Zygote Update with Parametric Type

Hi. I’m trying to update my flux model which is parameterized by two types:

abstract type C end

struct A <: C end
struct B <: C end

struct Block{T<:C}
    C_inout::Int
    time::Vector{Float64}
end
Flux.@functor Block
Flux.trainable(m::Block) = (diffusion_time = m.time,)

function (model::Block{A})(x)
    0.0
end
function (model::Block{B})(x)
    0.0
end

Here is the gradient and update

grad = gradient(loss, m, x, y)
Flux.update!(opt_state, m, grad[1]) # Breaks!

The update step attempts to construct an unparameterized Block:

MethodError: no method matching Block(::Int64, ::Vector{Float64})

What would be the best way about solving this/organizing the codes?

The problem here is that a constructor Block(C_inout, time) doesn’t make sense because there is an additional type parameter T which cannot be inferred from the attributes. What is it for?

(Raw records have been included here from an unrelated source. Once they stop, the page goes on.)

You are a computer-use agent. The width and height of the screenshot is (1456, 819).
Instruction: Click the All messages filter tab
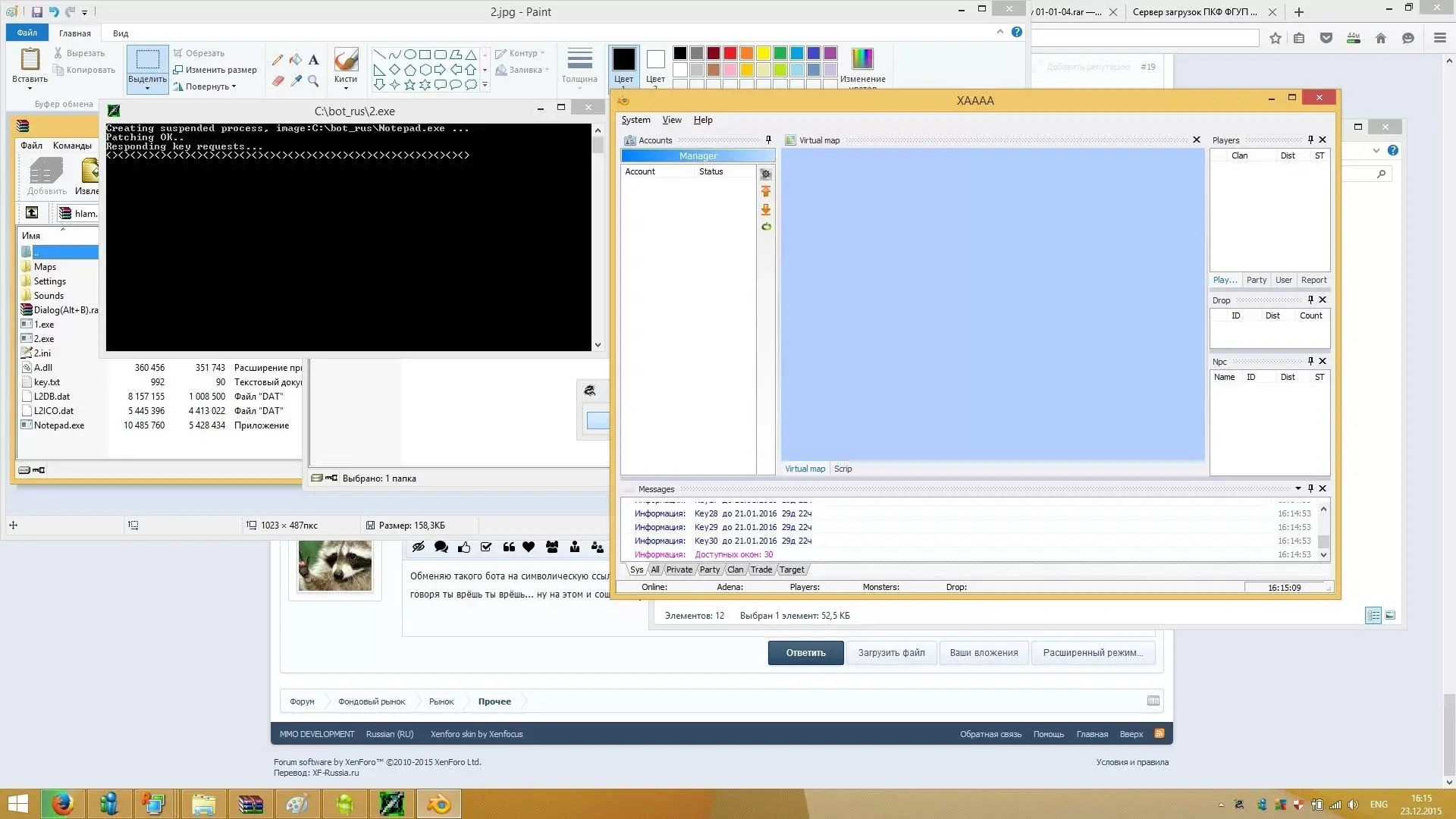(654, 569)
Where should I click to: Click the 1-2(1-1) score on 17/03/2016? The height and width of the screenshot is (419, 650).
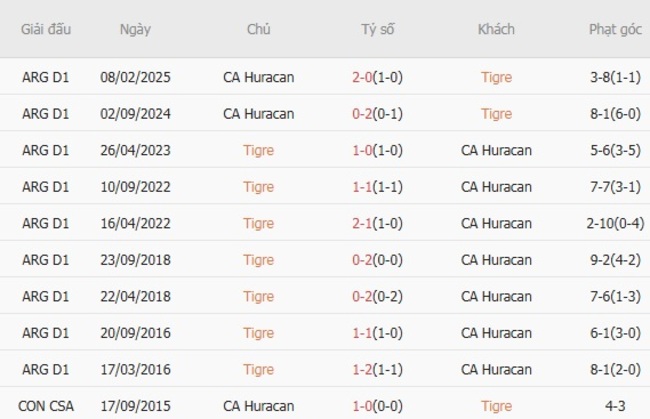coord(377,370)
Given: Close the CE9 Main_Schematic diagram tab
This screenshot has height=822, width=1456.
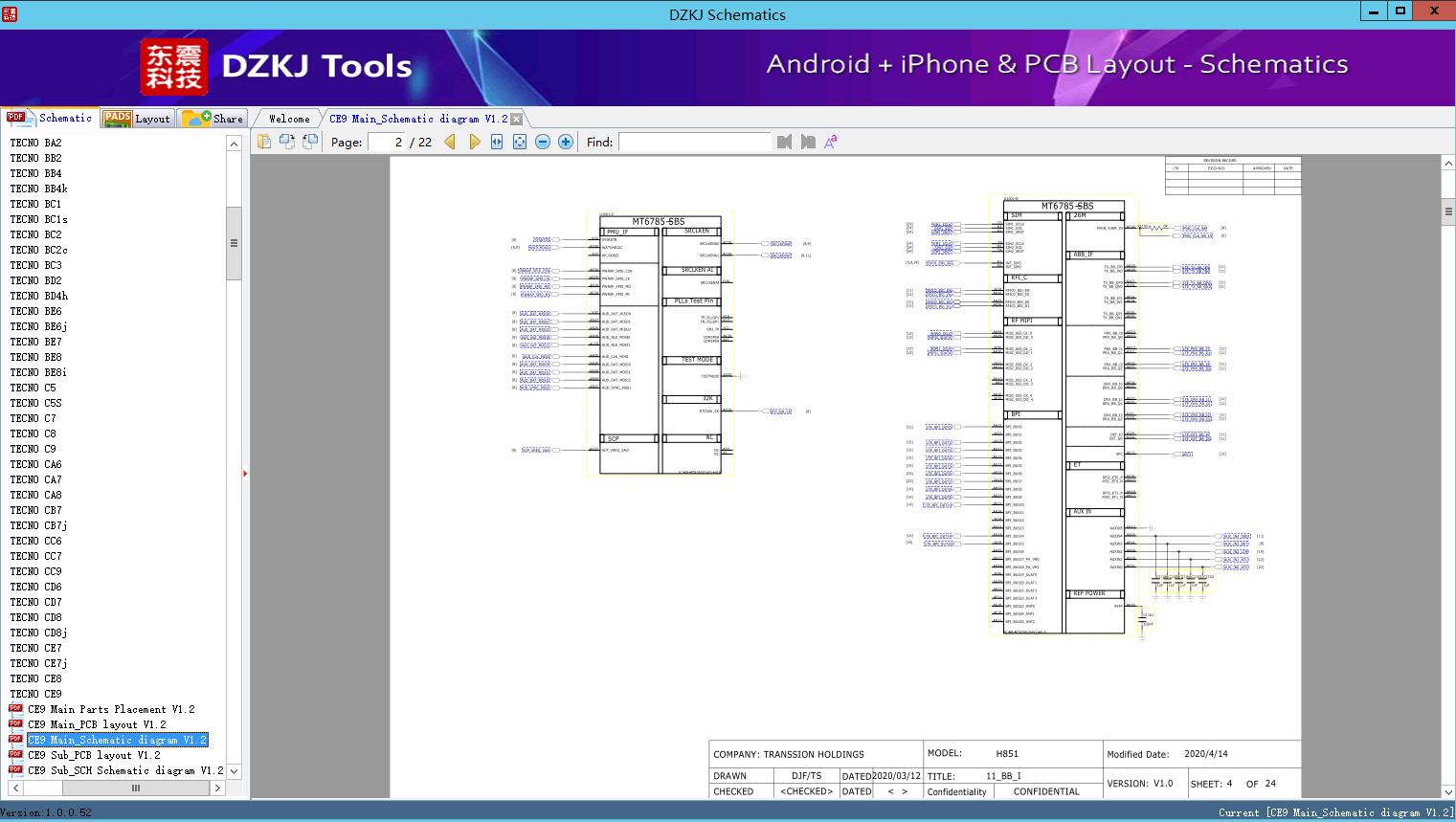Looking at the screenshot, I should 517,120.
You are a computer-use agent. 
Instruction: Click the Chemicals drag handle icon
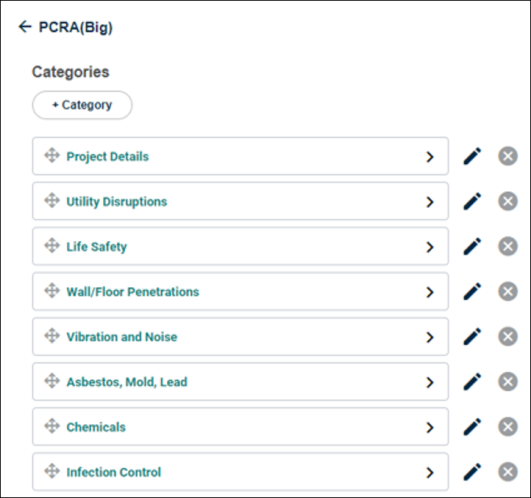52,426
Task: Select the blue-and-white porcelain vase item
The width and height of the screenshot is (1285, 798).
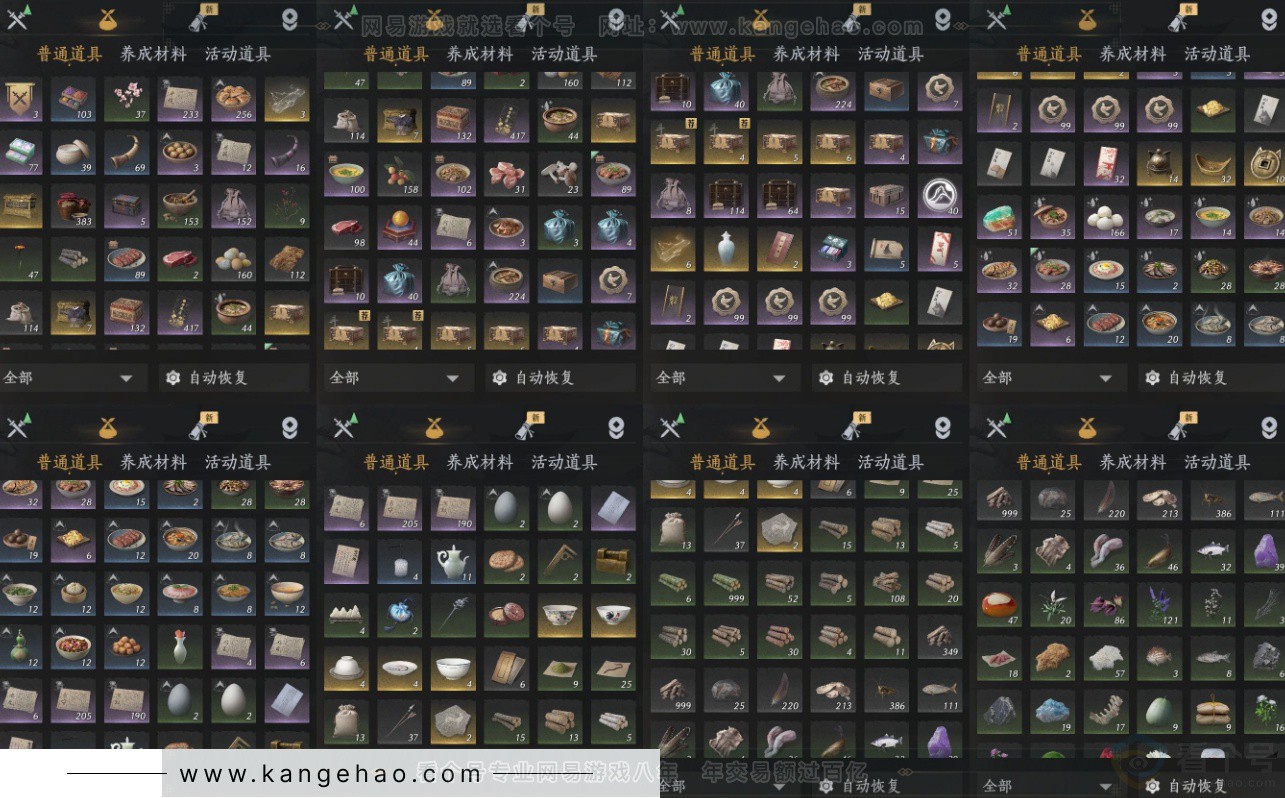Action: tap(727, 247)
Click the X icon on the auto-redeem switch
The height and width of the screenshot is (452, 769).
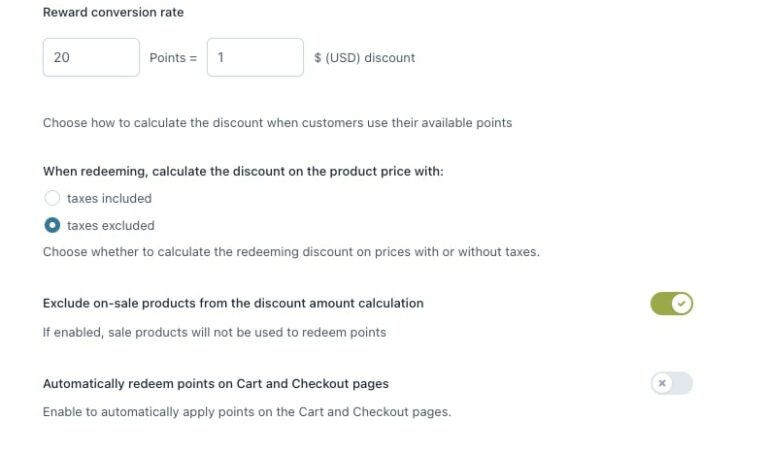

I have two possible forward modes - one fast and one slow. In the code above, these correspond to types A and B. I was hoping to dispatch based of the type Block{T} so that the code would avoid branching. I was worried that if I used something like an if-else statement in my forward pass, this would hurt performance… but maybe it isn’t too bad?

If you cannot change the struct, you will have to define a method of functor instead of having the macro @functor do it for you – the macro does not know about this parameter.

Alternatively, store an instance & the type parameter will take care of itself:

struct Block{T<:C}
    C_instance::T
    C_inout::Int
    time::Vector{Float64}
end

Flux.@functor Block

Block(A(), 1, [2.0])

(Either way, no need to overload trainable.)

3 Likes

Interesting. How would I dispatch against C_instance for the forward pass?

Ah nevermind. I see what I missed. Thanks!